Abstract Title: Trial in progress: A phase 2 study of intratumoral pIL-12 plus electroporation in combination with intravenous pembrolizumab in patients with stage III/IV melanoma progressing on either pembrolizumab or nivolumab treatment (PISCES). (Abstract #TPS9601)

Session Title: Melanoma/Skin Cancers

Date and Time: Monday, June 4, 2018 1:15 PM – 5:45 PM CST

Location: McCormick Place, Chicago, IL

Further details on the poster presentation will be provided in upcoming Company communications. For more information about this conference, please visit: www.asco.org.
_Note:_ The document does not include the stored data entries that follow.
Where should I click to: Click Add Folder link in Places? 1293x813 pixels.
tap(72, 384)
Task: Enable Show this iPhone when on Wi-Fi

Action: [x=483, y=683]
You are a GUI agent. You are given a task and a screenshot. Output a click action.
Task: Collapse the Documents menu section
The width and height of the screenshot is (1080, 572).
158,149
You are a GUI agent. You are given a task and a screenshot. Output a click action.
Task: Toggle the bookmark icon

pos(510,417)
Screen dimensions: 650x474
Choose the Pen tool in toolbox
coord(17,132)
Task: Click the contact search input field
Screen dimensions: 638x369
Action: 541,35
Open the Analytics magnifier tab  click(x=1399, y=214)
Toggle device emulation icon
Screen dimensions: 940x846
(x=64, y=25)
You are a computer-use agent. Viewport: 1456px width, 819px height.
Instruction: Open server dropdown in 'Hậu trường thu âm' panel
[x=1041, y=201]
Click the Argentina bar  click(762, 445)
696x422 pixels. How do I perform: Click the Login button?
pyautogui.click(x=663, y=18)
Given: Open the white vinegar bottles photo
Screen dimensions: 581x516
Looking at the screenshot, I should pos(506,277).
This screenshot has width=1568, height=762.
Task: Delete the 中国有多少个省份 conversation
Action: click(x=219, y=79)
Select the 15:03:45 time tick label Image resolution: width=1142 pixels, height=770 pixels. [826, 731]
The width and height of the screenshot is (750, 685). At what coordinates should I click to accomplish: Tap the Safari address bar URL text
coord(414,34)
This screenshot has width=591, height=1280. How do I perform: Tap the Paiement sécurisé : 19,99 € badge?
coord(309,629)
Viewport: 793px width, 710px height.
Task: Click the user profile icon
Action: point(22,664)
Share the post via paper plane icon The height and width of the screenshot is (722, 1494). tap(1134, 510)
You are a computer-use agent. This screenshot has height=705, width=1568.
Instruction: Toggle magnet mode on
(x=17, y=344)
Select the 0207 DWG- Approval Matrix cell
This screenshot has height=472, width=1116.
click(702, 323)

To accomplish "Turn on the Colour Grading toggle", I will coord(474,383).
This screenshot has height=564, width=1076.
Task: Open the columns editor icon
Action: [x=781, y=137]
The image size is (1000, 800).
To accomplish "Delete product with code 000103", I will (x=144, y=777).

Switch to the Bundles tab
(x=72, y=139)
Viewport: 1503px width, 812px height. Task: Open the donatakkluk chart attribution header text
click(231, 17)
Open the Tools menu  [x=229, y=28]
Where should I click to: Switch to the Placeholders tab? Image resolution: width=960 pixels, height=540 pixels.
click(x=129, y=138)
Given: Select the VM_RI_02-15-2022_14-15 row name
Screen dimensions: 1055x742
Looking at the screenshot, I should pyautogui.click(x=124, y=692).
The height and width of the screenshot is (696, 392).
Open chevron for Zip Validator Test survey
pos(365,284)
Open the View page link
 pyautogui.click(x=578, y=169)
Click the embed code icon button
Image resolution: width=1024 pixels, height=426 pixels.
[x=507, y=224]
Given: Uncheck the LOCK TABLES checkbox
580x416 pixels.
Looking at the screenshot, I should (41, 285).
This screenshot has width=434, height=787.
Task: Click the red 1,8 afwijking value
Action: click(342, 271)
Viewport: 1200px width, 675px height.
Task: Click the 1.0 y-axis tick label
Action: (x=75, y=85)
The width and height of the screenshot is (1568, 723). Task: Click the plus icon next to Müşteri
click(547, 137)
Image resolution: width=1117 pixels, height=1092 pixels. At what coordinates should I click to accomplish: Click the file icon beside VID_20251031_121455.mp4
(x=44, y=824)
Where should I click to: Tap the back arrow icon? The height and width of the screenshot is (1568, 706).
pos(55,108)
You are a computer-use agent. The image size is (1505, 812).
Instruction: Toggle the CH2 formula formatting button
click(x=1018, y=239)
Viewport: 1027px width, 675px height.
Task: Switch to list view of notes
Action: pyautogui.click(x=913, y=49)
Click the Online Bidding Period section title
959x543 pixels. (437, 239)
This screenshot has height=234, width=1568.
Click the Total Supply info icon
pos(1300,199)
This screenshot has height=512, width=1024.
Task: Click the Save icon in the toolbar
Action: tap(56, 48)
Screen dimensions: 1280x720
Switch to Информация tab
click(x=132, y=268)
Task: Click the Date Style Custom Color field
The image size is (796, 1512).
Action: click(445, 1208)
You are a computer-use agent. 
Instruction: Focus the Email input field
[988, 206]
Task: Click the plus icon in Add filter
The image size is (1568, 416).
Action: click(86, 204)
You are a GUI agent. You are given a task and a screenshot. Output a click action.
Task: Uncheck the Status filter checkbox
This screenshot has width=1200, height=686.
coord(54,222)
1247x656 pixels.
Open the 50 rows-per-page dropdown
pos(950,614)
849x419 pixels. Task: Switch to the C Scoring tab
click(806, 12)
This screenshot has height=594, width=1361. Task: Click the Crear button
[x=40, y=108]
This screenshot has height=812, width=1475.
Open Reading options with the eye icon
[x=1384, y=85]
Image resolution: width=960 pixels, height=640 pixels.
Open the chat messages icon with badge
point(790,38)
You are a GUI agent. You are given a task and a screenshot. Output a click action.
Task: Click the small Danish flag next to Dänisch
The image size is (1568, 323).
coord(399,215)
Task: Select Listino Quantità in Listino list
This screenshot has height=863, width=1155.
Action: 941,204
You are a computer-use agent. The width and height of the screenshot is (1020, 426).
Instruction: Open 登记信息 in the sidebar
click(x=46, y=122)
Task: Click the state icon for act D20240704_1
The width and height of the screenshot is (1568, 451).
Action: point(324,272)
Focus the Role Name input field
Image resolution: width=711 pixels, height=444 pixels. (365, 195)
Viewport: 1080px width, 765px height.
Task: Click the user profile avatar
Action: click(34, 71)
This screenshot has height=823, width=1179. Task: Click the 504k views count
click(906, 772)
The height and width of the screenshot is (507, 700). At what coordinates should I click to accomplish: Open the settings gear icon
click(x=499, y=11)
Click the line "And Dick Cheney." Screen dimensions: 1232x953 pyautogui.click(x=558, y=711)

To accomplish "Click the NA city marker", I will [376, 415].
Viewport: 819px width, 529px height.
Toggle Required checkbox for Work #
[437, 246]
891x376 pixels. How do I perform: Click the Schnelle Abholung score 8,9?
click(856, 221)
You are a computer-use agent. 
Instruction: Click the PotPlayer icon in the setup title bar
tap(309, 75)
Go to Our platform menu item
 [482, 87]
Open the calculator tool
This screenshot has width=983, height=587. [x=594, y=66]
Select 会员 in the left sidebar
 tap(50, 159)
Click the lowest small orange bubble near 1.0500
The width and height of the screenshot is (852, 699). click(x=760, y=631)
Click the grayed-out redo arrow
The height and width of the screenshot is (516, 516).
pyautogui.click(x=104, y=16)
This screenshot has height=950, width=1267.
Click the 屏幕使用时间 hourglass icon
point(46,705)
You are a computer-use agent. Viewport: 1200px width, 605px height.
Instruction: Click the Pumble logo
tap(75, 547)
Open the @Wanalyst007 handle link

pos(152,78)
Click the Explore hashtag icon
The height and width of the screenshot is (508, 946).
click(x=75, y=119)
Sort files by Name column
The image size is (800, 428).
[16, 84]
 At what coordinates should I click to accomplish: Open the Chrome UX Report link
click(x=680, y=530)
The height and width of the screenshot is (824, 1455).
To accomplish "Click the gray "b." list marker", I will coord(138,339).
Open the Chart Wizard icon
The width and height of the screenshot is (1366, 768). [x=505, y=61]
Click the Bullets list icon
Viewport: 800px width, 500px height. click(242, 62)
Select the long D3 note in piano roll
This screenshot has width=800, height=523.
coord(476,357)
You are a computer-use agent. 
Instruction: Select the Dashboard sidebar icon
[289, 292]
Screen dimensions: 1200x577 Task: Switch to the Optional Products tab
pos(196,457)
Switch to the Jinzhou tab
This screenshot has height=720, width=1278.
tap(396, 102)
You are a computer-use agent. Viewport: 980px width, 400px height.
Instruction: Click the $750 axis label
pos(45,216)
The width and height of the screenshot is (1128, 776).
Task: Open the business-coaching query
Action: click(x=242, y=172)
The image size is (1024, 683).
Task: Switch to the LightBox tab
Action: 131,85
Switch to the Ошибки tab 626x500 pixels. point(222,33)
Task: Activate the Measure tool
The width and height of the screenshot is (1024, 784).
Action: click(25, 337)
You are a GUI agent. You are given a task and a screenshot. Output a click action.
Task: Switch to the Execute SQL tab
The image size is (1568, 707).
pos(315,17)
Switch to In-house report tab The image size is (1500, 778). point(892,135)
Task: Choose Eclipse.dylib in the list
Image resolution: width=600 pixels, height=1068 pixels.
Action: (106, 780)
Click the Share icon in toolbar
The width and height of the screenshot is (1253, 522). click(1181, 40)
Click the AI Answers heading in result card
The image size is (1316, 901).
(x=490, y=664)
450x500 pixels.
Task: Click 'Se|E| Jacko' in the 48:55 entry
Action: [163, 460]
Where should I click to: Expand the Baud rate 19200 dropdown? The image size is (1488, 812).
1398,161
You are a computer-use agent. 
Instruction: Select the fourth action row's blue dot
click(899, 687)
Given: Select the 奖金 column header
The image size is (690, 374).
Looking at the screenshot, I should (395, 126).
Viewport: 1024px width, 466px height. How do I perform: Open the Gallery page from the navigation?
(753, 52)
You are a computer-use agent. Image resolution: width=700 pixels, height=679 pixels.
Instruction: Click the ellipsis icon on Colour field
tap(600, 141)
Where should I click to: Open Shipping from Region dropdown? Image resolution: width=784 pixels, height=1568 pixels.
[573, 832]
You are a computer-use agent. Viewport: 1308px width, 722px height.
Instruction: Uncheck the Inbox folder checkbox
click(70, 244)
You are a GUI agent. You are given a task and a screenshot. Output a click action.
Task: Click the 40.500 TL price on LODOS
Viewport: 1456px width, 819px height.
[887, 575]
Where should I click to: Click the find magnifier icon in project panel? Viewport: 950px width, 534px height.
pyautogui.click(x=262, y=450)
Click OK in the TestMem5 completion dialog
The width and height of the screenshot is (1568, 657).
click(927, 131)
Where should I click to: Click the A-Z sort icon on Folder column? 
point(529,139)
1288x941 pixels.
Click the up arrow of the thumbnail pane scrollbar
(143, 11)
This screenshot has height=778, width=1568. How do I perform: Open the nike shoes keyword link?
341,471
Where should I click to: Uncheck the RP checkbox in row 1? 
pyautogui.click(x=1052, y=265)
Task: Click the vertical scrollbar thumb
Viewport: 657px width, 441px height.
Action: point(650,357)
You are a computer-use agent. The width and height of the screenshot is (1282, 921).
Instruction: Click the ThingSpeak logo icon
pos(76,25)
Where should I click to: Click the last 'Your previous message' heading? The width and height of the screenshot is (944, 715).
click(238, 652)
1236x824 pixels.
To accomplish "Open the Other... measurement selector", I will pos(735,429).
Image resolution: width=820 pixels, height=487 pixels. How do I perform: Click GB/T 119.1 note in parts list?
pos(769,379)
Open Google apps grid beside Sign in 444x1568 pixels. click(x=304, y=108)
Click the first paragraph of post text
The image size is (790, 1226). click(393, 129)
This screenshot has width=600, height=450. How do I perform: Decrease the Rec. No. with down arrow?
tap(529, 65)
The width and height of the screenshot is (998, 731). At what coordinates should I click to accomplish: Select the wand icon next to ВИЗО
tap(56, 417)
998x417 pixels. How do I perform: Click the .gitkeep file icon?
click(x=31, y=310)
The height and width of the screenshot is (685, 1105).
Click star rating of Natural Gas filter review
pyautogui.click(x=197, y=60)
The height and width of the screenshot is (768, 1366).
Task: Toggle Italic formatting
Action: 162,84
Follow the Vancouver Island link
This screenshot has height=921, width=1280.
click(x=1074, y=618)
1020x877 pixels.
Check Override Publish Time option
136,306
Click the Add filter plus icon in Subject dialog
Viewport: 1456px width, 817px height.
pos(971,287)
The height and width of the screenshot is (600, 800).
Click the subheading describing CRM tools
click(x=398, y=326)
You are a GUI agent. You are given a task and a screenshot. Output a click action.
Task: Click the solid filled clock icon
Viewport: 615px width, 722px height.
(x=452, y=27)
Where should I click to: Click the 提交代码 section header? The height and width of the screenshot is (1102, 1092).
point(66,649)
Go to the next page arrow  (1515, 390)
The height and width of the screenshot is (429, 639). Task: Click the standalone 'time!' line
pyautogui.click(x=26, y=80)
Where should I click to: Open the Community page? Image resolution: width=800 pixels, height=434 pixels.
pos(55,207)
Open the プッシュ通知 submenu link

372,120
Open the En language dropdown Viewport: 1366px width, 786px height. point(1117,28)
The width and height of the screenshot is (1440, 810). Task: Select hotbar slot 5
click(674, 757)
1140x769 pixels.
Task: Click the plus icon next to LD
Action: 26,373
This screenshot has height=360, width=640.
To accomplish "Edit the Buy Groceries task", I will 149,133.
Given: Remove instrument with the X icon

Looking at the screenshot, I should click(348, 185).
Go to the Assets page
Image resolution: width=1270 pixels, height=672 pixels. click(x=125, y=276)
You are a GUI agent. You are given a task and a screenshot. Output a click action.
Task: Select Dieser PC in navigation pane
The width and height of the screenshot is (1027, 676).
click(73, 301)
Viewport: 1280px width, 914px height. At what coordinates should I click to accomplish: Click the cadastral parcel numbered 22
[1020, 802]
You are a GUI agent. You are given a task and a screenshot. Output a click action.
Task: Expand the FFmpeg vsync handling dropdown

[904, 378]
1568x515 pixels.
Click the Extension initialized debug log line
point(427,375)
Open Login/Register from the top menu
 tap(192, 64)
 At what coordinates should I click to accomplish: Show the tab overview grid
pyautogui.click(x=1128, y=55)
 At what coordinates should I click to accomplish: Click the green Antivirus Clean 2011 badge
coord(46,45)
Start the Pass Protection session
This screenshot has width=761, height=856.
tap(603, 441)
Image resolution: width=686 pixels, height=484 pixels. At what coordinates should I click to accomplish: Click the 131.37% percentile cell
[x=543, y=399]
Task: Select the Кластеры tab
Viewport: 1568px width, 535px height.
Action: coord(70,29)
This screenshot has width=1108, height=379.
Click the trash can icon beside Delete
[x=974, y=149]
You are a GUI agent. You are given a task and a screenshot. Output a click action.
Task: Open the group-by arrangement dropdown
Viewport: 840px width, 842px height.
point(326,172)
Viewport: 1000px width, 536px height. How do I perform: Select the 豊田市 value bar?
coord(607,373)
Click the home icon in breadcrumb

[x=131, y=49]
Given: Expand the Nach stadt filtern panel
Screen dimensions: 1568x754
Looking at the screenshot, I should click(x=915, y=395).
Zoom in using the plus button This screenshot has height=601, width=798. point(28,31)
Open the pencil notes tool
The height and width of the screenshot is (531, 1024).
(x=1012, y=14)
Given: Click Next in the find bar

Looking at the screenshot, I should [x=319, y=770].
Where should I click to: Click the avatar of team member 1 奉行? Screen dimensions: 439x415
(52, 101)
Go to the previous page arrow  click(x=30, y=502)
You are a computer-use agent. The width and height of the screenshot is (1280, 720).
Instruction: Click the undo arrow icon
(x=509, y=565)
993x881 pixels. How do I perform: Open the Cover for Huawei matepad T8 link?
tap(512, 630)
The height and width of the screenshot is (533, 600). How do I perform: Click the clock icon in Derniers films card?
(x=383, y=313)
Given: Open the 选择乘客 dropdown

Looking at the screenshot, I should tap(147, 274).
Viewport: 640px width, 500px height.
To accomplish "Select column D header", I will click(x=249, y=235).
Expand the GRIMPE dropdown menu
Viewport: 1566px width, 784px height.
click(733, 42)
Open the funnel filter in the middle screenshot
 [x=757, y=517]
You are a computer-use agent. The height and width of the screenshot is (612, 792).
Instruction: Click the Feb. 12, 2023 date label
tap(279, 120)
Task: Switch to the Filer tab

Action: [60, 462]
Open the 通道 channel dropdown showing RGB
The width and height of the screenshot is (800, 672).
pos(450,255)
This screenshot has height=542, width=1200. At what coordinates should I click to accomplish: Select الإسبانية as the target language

About PISCES (Anti-PD-1 IL-12 Stage III/IV Combination Electroporation Study)
PISCES is a global, multicenter phase 2b, open-label trial of intratumoral plasma encoded IL-12 (tavokinogene telseplasmid or "tavo") delivered by electroporation in combination with intravenous pembrolizumab in patients with stage III/IV melanoma who have progressed or are progressing on either pembrolizumab or nivolumab treatment. The Simon 2-stage study of intratumoral tavo plus electroporation in combination with pembrolizumab will enroll approximately 48 patients with histological diagnosis of melanoma with progressive locally advanced or metastatic disease defined as Stage III or Stage IV. The primary endpoint will be the Best Overall Response Rate (BORR).